When you call a function whatever defined on a shared object dynamically, you must set where the instruction pointer heads for to call it. To reach out the point, it needs to be hopped on at least 2 section headers mapped separately on a different program header when you relocate it.
First step is on .plt (procedure linkage table) section which will be usually mapped on so called "text segment" with .text section by libc so.
Second step is on .got(global offset table) section which is distinctly mapped on "data segment" considering a memory gap starting from the first mapping which is set as virtual address offset of second program header.
But note that dynamic linker will not jump on the address where global offset table sits.
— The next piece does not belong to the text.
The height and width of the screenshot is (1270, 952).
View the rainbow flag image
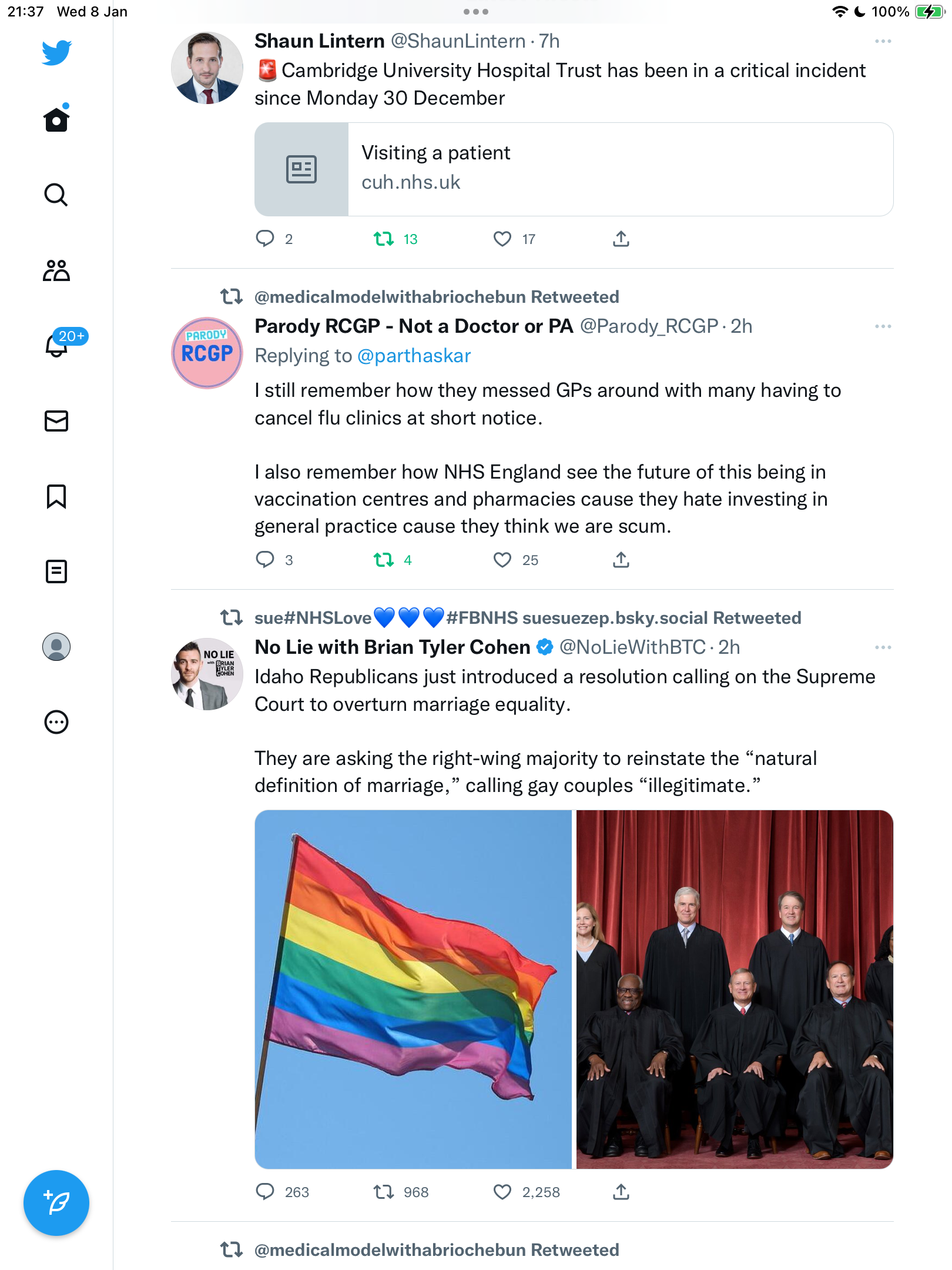(x=413, y=989)
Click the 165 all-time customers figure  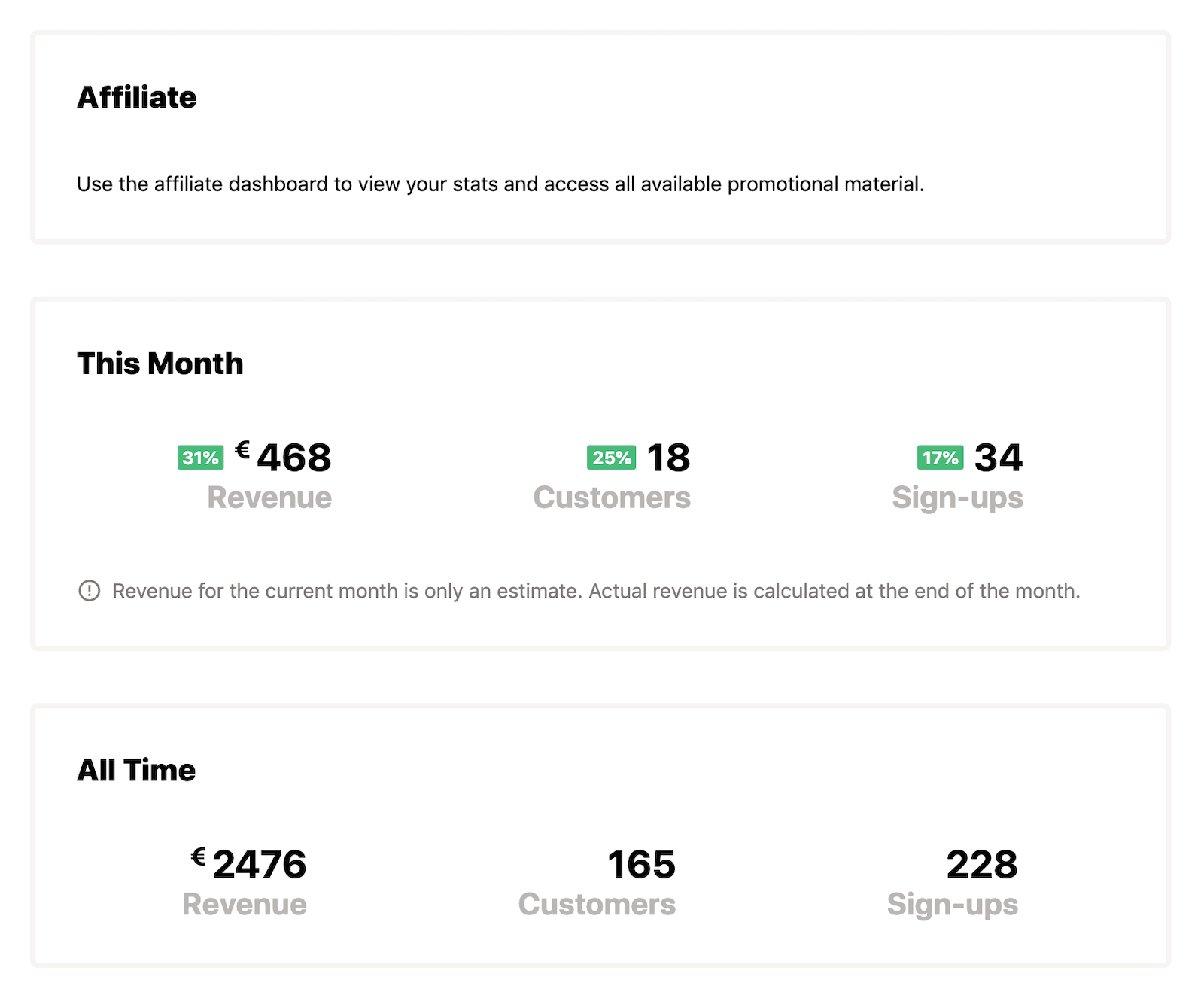click(x=641, y=864)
Procedure linkage table will indicate where the next instruction should come referring to the value of global offset table not the address of global offset table itself on data segment.
What the dynamic loader relocates means is simply rewriting a sequence of bytes on GOT which denotes a memory address. It addresses next instruction of .plt before the relocation so that relocation itself can be optional for a loader. When it is not set, instruction pointer will be set to the next instruction as it often does, and go to the next jump which are the head of global offset table. If you set the value.
Why does it need to be optional? Consider a situation where you loaded a shared library which depends on many functions on other libraries with heavy dependencies, but you won't make use of most of them. For example, if you include a header which was defined on stdlibc++.so, it refers many functions on libc.so; a function on std::Thread class might depend on pthread_create(4) on libc.so. In that case, it is just in vain if you do not call std::Thread on main program to connect std::Thread on stdlibc++.so with pthread_create on libc.so. Loading relocation cost can be postponed in that situation till the actual function call. One example about this is one of the flag;RT_LAZY which can be set as 2nd argument of dlopen(2), which will save computational cost of loading phase.
Coming back to the functionality which is provided by PLT & GOT, you can easily hook a function which bridges to another shared object by rewriting (re(relocating)) address on GOT unless it is set lazily.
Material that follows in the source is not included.